Veṅkaṭanātha, commenting on this point in his Nyāya-pariśuddhi, says that the appearance of one thing as another is the indispensable condition of all errors, but the non-apprehension of difference must always be granted as an indispensable condition which must exist in all cases of false identification and has therefore the advantage of a superior simplicity (lāghava); yet the anyathā-khyāti theory gives the proper and true representation of the nature of illusion, and no theory of illusion can do away with the need of admitting it as a correct representation of the phenomenon of illusion. So Veṅkaṭanātha says that Rāmānuja, while he agrees with the anyathā-khyāti view as a theory of illusion, yet appreciates the superior simplicity of the ākhyāti view as giving us the indispensable condition of all forms of illusion.

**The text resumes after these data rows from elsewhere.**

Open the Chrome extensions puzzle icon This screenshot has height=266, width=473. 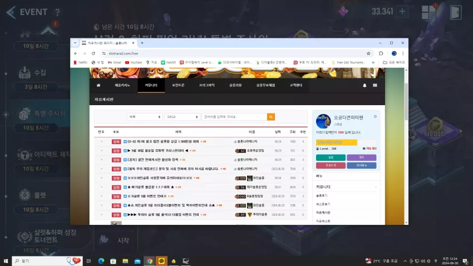pos(381,53)
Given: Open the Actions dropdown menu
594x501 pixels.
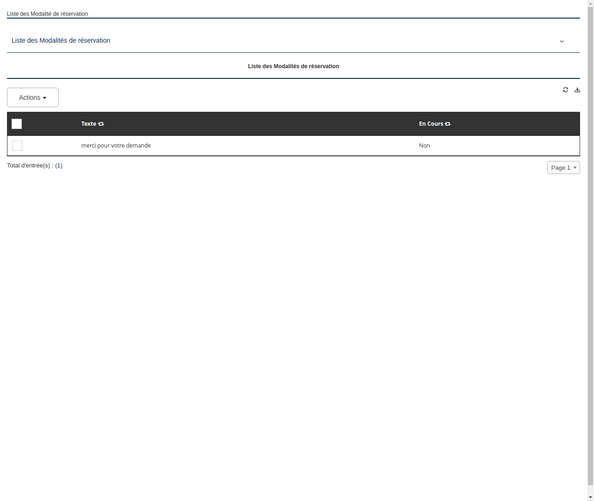Looking at the screenshot, I should click(32, 97).
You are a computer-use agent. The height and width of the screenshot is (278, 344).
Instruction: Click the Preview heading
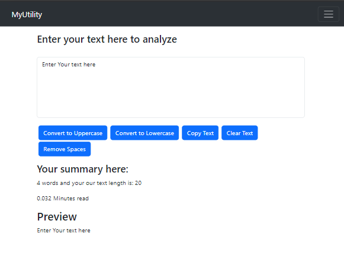click(57, 217)

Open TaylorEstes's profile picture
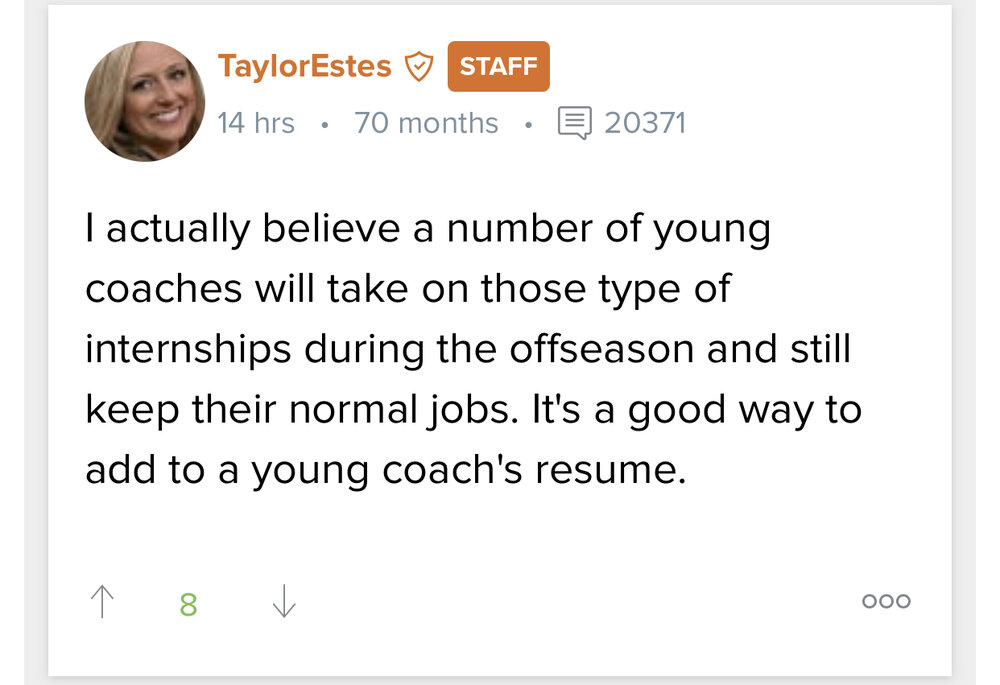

But, though Rāmānuja himself prefers the anyathā-khyāti view of illusion, he could not very well pass over the yathārtha-khyāti view, as advocated by the senior adherents and founders of the school of thought which he interpreted, viz. Bodhāyana, Nāthamuni and Varada Viṣṇu Miśra. Rāmānuja is thus faced with two different theories, one that he himself advocated and the other that was advocated by his seniors. Fortunately for him, while his own theory of anyathā-khyāti was psychological in character, the other theory of yathārtha-khyāti was of an ontological character, so that it was possible for one to hold the one view psychologically and the other view ontologically. Rāmānuja, therefore, offers the yathārtha-khyāti view as an alternative. Veṅkaṭanātha says that this yathārtha-khyāti view can only be put forward as a theory based on scriptural evidence, but cannot be supported as a philosophical theory which can be experienced and therefore as a scientific theory of illusion. We have to make up our minds between the two plausible alternative theories of anyathā-khyāti and akhyāti.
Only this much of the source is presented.